Les anti-Perruche refusent de prendre en compte un fait essentiel du cas Perruche: la mère avait dit à son médecin que si elle avait la rubéole elle avorterait pour éviter d'avoir un enfant handicapé. Le lien de causalité entre la faute médicale (la non-détection de la rubéole de la mère) et le handicap de l'enfant est aisé à établir pour la Cour: la faute du médecin ayant empêché la volonté maternelle de se réaliser, elle a donc, par voie de transitivité, causé le handicap. Mais les anti-Perruche sont indifférents pour ne pas dire hostiles à l'égard du choix de la mère d'éviter une naissance handicapée. Ils peuvent donc avancer cet axiome: la faute n'a pas causé le handicap ­ dû à la nature ­, elle a causé la seule naissance. La Cour reconnaît un préjudice dans le fait d'être né. Or la naissance ne saurait être un préjudice pour l'intéressé, font valoir les adversaires de l'arrêt. Donc Nicolas Perruche n'a subi aucun préjudice. Il n'a plus qu'à se taire.

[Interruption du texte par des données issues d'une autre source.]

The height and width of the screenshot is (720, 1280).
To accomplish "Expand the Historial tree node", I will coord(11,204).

Ceux qui redoutent que cela ne conduise des enfants à reprocher à leur mère de n'avoir pas avorté ne sont pas tous de mauvaise foi...

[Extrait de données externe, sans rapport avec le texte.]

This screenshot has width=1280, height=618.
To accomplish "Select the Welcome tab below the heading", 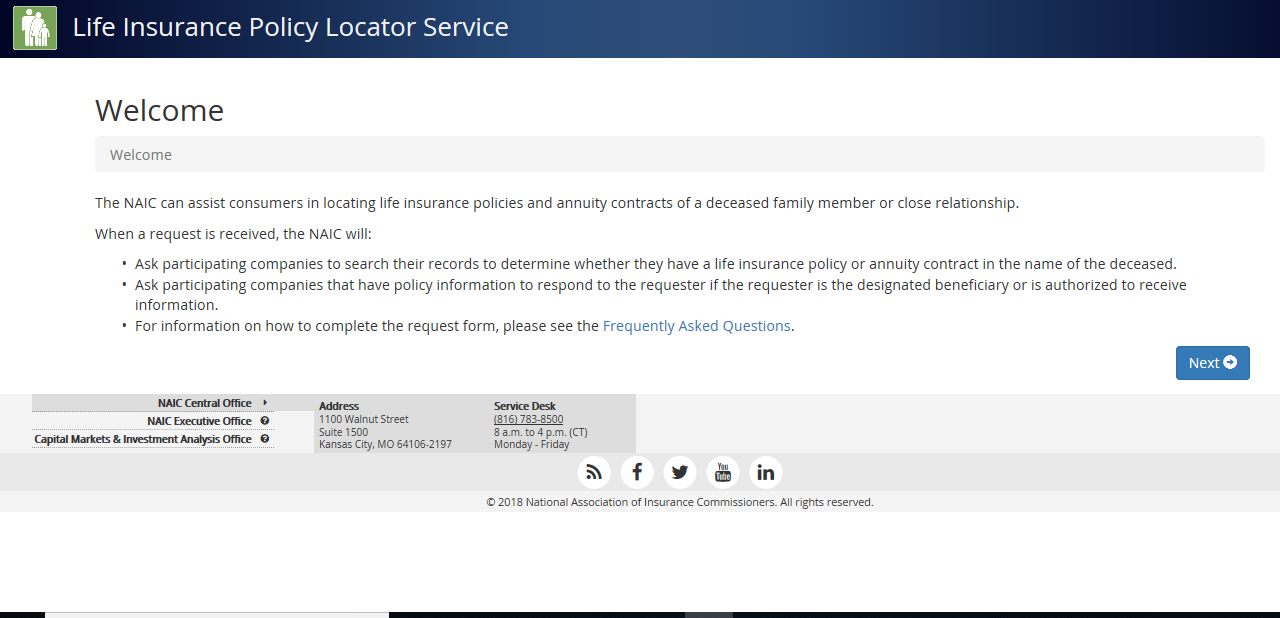I will (x=141, y=154).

Non bien sûr, mais il me semble qu'ils se laissent séduire par des raisonnements en apparence logiques, en réalité absurdes. En redoutant ce que vous dites, ils mettent en scène une «anti-madame Perruche» qui refuserait d'avorter alors qu'elle saurait, grâce à un diagnostic fiable, son enfant atteint d'un handicap. L'arrêt Perruche, selon eux, permettrait à cet enfant de demander réparation à cette mère qui aurait voulu à tout prix un enfant. Les médecins ont emboîté le pas aux juristes, en s'appuyant sur l'avis du Comité d'éthique, où siègent des médecins, ce qui ne le prédispose guère à l'impartialité dans cette affaire de responsabilité médicale. Dénigré par ces arguments controuvés, le message de la Cour de cassation est devenu inaudible.

Comment en est-on venu à accuser la Cour de cassation de promouvoir un «eugénisme de sinistre mémoire», la comparant ainsi aux nazis?

Si les anti-Perruche disent pouvoir, à la rigueur, tolérer l'eugénisme privé et facultatif que permet la loi sur l'IVG, ils estiment qu'avec l'arrêt Perruche on irait jusqu'à la promotion d'un eugénisme étatique et obligatoire, puisqu'on imposerait aux mères une sorte d'«interruption obligatoire de grossesse», en reconnaissant un «droit à être avorté». L'arrêt mettrait donc en place, à l'instar des pires entreprises du passé, une logique d'élimination organisée des «anormaux».

En quoi les anti-Perruche rejetteraient-ils, selon vous, les principes démocratiques?

On doit s'interroger sur la signification politique de ce fameux principe de «dignité de la personne humaine», brandi par les anti-Perruche et qui fait actuellement florès dans le droit. Dans leur esprit, ce principe ne commande pas seulement de ne pas porter atteinte à la dignité d'autrui, mais aussi et surtout à sa propre dignité. Leur «dignité de la personne humaine» ne protège plus l'individu, mais l'humanité. Cela ne permet donc plus du tout de penser la liberté individuelle et ne permet pas davantage de penser l'égalité entre les hommes, puisque cela donne la possibilité aux plus «avisés», aux plus «éclairés», aux plus «sages» de définir de l'extérieur ce qui est ou non conforme à la dignité de l'intéressé, sans aucune autorisation de ce dernier.

Sur quoi vous appuyez-vous pour dire que les anti-Perruche appartiennent au camp des «prolife», en français, des anti avortement?

Ils interprètent l'arrêt comme permettant à Nicolas Perruche de dire, au moins implicitement, «j'aurais préféré ne pas vivre», ce qu'ils jugent inadmissible. La Cour ne dit absolument pas ça, mais bon, peu importe. En tout cas, ils n'affirment pas seulement son droit à la vie, mais ils l'astreignent carrément à une obligation de vivre: il faut «accueillir» le «don de la vie», quelle que soit sa qualité. C'est en cela qu'ils rejoignent un point de vue religieux ou métaphysique qui dit qu'on n'a pas le droit de disposer de sa propre vie.

Du droit de ne pas naître, d'Olivier Cayla et Yan Thomas, le Débat-Gallimard, 176 pages.